**Exercise objective**
Recast the records in the part that opens with the line containing "The image size is (1400, 865)." and closes with the line containing "click(615, 553)" as a two-column CSV with the header instruction,response. Give one row per record: put its text under instruction and its answer under response, each in a single quoted field with line breaks turned into spaces.
-- Begin Dataset rows --
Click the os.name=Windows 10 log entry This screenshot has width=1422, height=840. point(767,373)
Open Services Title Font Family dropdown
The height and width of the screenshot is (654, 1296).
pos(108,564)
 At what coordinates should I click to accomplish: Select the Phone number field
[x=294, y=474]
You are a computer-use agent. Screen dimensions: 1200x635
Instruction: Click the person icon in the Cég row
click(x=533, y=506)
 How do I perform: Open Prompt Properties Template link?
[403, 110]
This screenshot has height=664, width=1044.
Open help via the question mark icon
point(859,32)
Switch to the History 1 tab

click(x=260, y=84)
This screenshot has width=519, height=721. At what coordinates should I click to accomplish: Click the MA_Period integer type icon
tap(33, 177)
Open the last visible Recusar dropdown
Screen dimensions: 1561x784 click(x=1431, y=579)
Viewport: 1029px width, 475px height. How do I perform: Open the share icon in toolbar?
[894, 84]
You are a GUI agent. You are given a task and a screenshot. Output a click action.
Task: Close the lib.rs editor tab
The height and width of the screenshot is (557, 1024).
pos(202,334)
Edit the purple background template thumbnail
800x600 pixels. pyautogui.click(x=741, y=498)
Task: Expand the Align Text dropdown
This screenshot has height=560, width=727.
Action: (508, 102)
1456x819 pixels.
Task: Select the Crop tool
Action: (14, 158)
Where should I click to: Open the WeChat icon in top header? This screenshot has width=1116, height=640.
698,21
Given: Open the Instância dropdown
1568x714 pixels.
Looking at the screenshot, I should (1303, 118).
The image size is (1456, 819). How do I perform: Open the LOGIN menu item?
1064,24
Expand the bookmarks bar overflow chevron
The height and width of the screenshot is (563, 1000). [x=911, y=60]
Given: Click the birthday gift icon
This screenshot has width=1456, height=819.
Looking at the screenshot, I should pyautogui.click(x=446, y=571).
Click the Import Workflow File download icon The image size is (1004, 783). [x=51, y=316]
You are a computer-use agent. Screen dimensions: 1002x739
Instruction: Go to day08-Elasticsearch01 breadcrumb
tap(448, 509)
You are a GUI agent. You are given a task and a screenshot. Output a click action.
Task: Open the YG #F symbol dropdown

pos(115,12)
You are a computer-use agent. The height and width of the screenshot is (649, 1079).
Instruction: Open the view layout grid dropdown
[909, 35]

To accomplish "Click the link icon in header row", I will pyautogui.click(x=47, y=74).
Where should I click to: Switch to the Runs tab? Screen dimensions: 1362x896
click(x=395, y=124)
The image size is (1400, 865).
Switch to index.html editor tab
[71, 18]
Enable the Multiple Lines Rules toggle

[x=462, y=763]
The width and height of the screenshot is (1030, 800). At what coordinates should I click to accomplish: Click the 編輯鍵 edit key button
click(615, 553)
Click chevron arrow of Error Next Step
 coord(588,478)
-- End Dataset rows --
**Complete output**
instruction,response
"The image size is (1400, 865). Switch to index.html editor tab","[71, 18]"
"Enable the Multiple Lines Rules toggle","[x=462, y=763]"
"The width and height of the screenshot is (1030, 800). At what coordinates should I click to accomplish: Click the 編輯鍵 edit key button","click(615, 553)"